Le bétail serait limité à 100 bêtes de gros bétail (bœuf, cheval) ou 500 bêtes de petit bétail (tout le reste).
A cela, la loi de Tiberius saisie contre compensation les terres excédantes aux grands propriétaires. Ces terres seraient alors allouées aux citoyens les plus démunis sous forme de lot de 7,56 hectares sous la supervision de la famille Sempronia (les Gracchii).
Ce qui est amusant avec cette loi c’est qu’elle ne serait pas si anachronique dans un contexte moderne et n’est pas sans rappelé certaines mesures prise par Mao ou Staline.
La chute du frère modéré
Si cette loi connait un succès immédiat auprès des classes populaires (oh surprise !), elle déplait grandement aux membres les plus illustres de la classe sénatoriale qui construisent une grande partie de leur pouvoirs politiques sur ces grandes propriétés agricoles.
Les sénateurs modérés eux voient d’un très mauvais œil la façon dont les Gracchii s’attribuent des pouvoir au profit du Sénat qui est de par la tradition la seule institution ayant droit de regard sur l’Ager Publicus[1]. Le fait que les Gracchi soit désigné pour superviser la redistribution fait automatiquement des bénéficiaires de cette loi des clients[2]des Gracchii au sens romain du terme.

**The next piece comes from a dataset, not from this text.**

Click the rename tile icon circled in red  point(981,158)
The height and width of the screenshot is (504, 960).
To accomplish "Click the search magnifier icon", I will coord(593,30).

Pour se prémunir de la Lex Sempronia que le Sénat ne pouvait rejeter sans susciter l’animosité de la plèbe[3], quelques sénateurs achetèrent l’un des 9 autres tribuns de la Plèbe servant avec Tiberius du nom d’Octavius[4] pour qu’ il exerce son véto et tue ainsi la loi tant que le véto serait maintenu[5]. L’idée affichée ici, était de geler le processus législatif jusqu’à ce que le mandat de tribuns limité 1 an de Tiberius expire, pratique depuis devenu célèbre dans nos parlements modernes.
C’est alors que Tiberius, après avoir tenter à deux reprises de convaincre Octavius de retirer son véto, arroge à la Plèbe le droit de destituer le tribun corrompu. Cet évènement bien que populairement soutenu était hautement illégale car suivant la loi romaine seul le Sénat était habilité à destituer un magistrat. Après destitution la loi fut votée avec pour seule abrogation la compensation payée aux citoyens dépossédé qui disparait du texte de loi.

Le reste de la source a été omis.